**Aim of the exercise**. In the Colt Python review, where does the writer say they have used and carried revolvers?

**Selection**.
## start
Gun Review: The Colt Python 3-Inch Model
The 3-inch model Colt Python has been out of production for decades—until now
I find it rare for a gun to possess intrinsic warmth, but the Colt Python 3-inch model reintroduced this year has just that. I don’t mean warmth produced by the combustion of smokeless powder—I mean a genuine warmth that you feel when you pick it up. When you do encounter a gun with warmth, it’s irresistible. That’s exactly what I felt when I first wrapped my hand around the Python’s walnut grip.
I’m not generally much of a revolver enthusiast. I’ve used and carried them plenty here in Alaska—and even shot a couple bears with them—but I find revolvers to be cumbersome. Still, it was hard for me to resist the spell of the snake gun when first picking up Colt’s newest Python model: the Python 3-inch. My eyes see guns as tools, but I couldn’t help feeling that I was holding something special as I turned the shiny new revolver in my hand, carefully wiping any blemishing fingerprints away before setting it safely back into its case.
## end
**Data shown**.
## start
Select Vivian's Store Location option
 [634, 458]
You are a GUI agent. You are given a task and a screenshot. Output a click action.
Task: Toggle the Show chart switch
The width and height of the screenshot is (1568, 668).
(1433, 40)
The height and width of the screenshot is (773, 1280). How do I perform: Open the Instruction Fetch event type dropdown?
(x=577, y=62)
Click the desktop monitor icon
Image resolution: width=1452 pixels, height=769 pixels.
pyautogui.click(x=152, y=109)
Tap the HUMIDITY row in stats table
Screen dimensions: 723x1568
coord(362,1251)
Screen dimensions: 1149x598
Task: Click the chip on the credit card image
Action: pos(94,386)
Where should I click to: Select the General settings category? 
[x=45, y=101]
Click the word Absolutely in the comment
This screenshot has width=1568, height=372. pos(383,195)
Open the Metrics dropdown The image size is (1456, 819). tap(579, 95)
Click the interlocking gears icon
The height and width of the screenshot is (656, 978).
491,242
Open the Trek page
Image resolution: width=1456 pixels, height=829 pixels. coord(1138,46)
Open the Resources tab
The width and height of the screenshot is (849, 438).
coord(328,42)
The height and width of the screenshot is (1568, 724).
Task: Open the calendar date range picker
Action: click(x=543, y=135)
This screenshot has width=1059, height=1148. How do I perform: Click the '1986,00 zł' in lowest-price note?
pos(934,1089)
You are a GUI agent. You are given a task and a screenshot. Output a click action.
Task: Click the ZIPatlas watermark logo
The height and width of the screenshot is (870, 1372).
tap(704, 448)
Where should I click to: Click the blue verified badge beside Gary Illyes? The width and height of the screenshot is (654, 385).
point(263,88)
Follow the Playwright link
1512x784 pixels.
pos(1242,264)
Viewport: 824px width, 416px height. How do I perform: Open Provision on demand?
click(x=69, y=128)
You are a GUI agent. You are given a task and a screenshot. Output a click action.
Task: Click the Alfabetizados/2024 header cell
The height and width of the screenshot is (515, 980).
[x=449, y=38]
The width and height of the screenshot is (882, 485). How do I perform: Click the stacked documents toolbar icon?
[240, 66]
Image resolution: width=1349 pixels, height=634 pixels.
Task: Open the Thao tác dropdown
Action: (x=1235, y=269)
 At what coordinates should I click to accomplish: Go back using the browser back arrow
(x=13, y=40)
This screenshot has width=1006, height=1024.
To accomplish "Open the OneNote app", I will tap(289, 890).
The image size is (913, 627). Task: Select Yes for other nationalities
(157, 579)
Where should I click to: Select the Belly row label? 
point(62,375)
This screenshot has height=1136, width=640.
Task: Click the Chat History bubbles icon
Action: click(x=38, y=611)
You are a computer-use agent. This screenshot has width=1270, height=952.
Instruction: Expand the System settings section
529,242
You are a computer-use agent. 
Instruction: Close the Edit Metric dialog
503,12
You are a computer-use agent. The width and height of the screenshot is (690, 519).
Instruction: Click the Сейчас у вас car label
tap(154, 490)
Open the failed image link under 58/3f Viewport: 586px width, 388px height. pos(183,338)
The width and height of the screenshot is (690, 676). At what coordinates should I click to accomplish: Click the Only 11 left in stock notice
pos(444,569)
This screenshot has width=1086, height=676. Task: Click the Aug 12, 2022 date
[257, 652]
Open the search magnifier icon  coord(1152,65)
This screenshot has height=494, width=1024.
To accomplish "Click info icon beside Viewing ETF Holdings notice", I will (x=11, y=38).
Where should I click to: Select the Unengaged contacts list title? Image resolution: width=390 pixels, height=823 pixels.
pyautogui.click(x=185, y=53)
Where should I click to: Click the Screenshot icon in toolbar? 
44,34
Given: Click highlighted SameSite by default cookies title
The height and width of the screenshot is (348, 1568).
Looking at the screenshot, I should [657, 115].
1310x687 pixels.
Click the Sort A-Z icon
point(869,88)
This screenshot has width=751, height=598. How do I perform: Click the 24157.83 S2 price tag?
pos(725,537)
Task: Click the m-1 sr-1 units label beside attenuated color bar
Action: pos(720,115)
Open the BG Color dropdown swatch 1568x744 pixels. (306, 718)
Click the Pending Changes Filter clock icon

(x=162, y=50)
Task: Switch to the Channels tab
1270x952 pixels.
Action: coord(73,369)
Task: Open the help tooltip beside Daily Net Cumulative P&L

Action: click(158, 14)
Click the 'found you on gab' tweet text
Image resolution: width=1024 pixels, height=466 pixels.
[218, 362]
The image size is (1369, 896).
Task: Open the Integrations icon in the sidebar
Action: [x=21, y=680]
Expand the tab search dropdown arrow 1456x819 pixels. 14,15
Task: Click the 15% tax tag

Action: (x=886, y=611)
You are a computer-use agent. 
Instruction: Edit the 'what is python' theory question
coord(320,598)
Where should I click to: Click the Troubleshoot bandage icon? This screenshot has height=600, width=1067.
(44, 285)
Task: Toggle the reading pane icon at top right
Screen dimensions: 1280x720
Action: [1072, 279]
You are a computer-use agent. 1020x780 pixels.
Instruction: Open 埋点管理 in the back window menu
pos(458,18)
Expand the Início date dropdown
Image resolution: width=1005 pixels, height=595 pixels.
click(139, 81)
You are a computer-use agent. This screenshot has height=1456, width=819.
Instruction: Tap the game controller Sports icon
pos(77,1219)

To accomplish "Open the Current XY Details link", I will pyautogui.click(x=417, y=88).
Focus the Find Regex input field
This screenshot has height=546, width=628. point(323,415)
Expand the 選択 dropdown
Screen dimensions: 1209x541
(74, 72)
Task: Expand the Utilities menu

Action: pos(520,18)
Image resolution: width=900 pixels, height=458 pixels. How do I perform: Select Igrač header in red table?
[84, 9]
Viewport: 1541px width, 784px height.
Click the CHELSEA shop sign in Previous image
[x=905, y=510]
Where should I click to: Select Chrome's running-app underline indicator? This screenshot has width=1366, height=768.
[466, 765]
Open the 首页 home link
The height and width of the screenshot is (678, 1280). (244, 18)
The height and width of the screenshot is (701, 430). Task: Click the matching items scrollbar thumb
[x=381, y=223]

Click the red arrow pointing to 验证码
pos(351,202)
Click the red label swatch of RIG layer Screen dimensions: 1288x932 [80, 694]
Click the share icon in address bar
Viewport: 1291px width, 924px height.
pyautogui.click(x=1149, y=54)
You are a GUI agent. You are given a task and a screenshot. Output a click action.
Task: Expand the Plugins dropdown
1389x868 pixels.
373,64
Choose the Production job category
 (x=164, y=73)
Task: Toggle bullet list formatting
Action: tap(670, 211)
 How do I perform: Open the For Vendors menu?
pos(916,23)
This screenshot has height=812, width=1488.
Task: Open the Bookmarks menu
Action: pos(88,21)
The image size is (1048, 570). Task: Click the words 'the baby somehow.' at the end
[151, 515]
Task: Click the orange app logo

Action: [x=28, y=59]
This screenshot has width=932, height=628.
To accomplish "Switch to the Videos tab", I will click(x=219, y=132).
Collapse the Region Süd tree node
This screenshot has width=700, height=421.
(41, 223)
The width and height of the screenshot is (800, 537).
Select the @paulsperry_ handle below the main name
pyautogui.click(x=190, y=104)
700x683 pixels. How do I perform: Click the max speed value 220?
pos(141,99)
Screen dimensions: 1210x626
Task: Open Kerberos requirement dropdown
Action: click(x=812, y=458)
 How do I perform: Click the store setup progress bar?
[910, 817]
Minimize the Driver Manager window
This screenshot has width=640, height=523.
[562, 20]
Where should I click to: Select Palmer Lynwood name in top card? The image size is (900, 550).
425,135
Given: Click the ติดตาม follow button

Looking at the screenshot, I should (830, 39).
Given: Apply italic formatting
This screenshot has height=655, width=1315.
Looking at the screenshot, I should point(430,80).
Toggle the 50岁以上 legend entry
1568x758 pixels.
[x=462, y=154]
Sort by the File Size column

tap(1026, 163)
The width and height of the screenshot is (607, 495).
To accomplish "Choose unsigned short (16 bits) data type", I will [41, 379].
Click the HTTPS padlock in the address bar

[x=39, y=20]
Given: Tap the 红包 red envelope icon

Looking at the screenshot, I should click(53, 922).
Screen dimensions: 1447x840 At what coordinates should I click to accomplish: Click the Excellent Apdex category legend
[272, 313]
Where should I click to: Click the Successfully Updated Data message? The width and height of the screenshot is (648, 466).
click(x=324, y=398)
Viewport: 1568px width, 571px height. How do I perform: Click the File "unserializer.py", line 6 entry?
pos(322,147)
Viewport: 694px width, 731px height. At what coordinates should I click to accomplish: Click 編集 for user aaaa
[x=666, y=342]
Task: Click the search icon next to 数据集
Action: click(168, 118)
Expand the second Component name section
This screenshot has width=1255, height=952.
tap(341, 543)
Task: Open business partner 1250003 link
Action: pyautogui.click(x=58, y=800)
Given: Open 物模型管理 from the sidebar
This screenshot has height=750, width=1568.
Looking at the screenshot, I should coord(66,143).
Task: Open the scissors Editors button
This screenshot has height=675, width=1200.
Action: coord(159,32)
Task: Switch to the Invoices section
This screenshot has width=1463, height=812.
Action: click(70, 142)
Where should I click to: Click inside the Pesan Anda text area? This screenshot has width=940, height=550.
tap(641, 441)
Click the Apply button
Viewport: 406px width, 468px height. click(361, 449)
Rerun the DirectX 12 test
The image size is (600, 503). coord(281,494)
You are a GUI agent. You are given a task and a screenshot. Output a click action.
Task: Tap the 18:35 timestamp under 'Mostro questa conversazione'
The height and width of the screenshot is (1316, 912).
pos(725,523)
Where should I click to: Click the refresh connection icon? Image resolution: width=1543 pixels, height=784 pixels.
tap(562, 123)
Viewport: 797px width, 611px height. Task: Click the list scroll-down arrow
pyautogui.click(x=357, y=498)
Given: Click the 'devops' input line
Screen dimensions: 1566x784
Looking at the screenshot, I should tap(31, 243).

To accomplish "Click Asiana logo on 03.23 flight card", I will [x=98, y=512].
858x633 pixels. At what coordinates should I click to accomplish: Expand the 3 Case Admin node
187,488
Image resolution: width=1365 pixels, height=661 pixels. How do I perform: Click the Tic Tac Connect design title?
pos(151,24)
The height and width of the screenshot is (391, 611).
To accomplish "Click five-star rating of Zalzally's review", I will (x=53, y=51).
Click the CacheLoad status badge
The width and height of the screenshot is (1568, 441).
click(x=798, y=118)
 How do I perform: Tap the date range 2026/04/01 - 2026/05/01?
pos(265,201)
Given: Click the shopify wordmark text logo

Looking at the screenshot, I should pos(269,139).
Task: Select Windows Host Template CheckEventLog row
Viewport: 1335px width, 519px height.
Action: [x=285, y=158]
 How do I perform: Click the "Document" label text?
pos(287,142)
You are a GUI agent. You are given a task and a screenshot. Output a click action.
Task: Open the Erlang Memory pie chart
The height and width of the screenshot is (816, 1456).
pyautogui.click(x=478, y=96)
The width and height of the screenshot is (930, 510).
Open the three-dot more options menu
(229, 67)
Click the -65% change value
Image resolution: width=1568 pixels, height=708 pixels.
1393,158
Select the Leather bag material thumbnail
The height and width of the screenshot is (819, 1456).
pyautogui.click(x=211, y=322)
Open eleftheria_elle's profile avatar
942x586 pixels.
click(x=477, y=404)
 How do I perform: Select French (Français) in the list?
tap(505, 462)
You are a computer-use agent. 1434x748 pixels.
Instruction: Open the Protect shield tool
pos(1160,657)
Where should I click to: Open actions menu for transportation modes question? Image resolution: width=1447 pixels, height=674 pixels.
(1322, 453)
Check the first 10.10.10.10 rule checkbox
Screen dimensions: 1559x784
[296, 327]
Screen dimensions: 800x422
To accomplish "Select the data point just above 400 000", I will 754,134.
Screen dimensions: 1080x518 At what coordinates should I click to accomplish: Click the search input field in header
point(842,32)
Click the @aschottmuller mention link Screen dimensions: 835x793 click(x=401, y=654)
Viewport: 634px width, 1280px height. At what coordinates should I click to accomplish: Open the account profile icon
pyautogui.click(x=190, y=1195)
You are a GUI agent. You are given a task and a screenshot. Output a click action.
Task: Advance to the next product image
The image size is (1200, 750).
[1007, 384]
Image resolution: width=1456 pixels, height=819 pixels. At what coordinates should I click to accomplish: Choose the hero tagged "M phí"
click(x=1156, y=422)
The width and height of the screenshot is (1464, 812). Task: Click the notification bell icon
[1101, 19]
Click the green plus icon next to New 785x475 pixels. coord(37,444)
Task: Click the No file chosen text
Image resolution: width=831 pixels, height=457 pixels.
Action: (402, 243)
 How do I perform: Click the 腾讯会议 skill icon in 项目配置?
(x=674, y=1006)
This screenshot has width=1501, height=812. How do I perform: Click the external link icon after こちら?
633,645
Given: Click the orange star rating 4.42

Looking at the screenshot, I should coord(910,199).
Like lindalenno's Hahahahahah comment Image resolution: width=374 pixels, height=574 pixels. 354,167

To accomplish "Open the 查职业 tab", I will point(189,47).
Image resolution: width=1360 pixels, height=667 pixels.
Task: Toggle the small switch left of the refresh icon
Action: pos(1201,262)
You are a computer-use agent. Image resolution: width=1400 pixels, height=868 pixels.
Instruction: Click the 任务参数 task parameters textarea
## end
**Result below**. In Alaska.